Le film d’ouverture The Mill and the Cross de Lech Majewski est une reconstitution du travail de Peter Brueghel l’ancien pour le Portement de la croix en plaçant le spectateur dans l’époque tourmentée de sa création. Certains personnages, spécialement les soldats à tuniques rouges, prennent alors une signification grandissante dans l’établissement du lien entre œuvre et contexte. L’interprétation d’Hauer, York et Rampling pâlit quelque peu devant la pléthore de moyens anciens et nouveaux employés par le réalisateur pour nous faire entrer littéralement dans cette œuvre magistrale.
Ai Weiwei: Without Fear or Favour
Ce portrait empathique par le réalisateur Matthew Springford et l’animateur Alan Yentrob de cet artiste multidisciplinaire et touche-à-tout chinois qui participa à la contestation du régime, qui connut ensuite avec les Jeux Olympiques un rapprochement avec ce régime et qui permit la relance du travail artisanal dans une région de son pays en présentant une installation au Tate Modern de 100 millions de graines de tournesol en porcelaine toutes peintes à la main dont le symbolisme dans le temps et le lieu nous est démontré avec précision.
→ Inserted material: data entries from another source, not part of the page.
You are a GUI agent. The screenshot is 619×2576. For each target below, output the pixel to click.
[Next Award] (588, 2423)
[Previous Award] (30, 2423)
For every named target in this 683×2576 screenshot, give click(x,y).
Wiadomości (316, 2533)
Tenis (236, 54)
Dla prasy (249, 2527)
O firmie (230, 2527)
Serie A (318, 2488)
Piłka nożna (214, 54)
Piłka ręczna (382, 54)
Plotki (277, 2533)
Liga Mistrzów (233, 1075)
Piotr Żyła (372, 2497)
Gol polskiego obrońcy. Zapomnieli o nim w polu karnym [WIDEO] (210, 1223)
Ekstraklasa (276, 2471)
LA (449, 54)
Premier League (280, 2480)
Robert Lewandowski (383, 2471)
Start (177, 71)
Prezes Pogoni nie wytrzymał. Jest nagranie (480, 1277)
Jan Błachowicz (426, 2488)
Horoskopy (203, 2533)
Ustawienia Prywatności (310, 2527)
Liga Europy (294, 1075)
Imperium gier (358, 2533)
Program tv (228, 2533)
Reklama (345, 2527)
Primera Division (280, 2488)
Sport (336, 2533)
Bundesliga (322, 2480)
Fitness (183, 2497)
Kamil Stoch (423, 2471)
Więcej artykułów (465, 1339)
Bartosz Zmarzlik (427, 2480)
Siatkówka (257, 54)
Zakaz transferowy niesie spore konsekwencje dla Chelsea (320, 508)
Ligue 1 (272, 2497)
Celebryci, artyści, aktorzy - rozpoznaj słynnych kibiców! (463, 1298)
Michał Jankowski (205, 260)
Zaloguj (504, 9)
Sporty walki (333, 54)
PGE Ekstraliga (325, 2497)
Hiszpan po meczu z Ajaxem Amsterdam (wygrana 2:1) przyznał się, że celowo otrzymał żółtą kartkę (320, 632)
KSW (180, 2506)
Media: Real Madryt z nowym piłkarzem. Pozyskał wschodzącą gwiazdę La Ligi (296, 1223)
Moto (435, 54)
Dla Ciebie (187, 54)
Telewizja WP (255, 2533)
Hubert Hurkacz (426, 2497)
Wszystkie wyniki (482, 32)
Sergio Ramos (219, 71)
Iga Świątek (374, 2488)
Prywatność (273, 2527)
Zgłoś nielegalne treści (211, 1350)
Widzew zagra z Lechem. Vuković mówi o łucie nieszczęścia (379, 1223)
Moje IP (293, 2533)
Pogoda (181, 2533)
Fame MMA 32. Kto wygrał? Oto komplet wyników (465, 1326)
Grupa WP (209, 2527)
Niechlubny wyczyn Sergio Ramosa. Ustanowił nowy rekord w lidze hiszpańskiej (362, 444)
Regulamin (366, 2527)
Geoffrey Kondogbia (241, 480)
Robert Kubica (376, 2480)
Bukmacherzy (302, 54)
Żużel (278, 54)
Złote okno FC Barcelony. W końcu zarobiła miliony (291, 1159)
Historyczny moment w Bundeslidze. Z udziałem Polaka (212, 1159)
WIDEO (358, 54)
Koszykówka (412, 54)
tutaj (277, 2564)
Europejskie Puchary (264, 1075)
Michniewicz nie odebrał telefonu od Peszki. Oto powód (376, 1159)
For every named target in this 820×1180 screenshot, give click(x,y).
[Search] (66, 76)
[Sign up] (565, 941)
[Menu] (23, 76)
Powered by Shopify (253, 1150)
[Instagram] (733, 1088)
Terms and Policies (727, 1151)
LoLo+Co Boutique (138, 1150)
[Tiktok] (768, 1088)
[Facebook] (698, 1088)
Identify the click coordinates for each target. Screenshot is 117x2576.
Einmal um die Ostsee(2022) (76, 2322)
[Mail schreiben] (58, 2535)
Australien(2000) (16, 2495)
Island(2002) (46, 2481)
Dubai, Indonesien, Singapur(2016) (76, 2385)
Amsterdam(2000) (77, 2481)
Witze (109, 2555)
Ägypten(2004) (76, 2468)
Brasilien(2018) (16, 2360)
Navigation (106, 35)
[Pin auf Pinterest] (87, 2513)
Ambassadeurs d’Holbein — Rendez-vous avec la mort
Le cinéaste français Erwan Bomstein-Erb décortique de diverses manières ces Ambassadeurs de Hans Holbein le Jeune, expliquant la place de l’anamorphose de la tête de mort mais aussi l’importance des divers instruments et des cartes qui forment le décor accompagnant ces deux personnages qui regardent directement le spectateur. Une musique de fond un peu trop insistante gâche le plaisir de ce cours d’histoire de l’art aux ramifications politiques.
Les cathédrales dévoilées
Gary Glassman avait déjà pour Nova à la télé américaine de PBS réalisé un documentaire sur les cathédrales gothiques et leurs secrets. Les cathédrales dévoilées, coréalisé avec Christine Le Goff, est une version plus complète et joyeusement instructive sur les allers-retours entre interrogations et réponses que s’échangent des chercheurs en employant les techniques les plus modernes pour ausculter ces chefs d’œuvre du Moyen-âge qui continuent encore à nous interpeller.
Version Vera
Du travail de Vera Moukhina, grande sculpteure soviétique, le cinéphile reconnaîtra peut-être le monument qui est le sigle de Mosfilm. Cet Ouvrier et la kolkhozienne par sa grandeur et sa force symbolise donc l’idéologie soviétique et la réalisatrice lettone Ilona Bruver, dans un très beau noir et blanc, intègre magistralement scènes avec acteurs et archives avec en narration lettres et journaux intimes pour nous tracer un portrait intime de cette femme aux prises avec l’Histoire et sa place dans le réalisme socialiste.
Voilà donc quelques-uns de ces films qui constituent comme à chaque année depuis 30 ans une invitation au voyage dans l’art sous toutes formes. Le festival a lieu à la Cinémathèque, au Musée des beaux-arts, au Centre canadien d’architecture et dans plusieurs autres salles. Jusqu’au 25 mars 2012.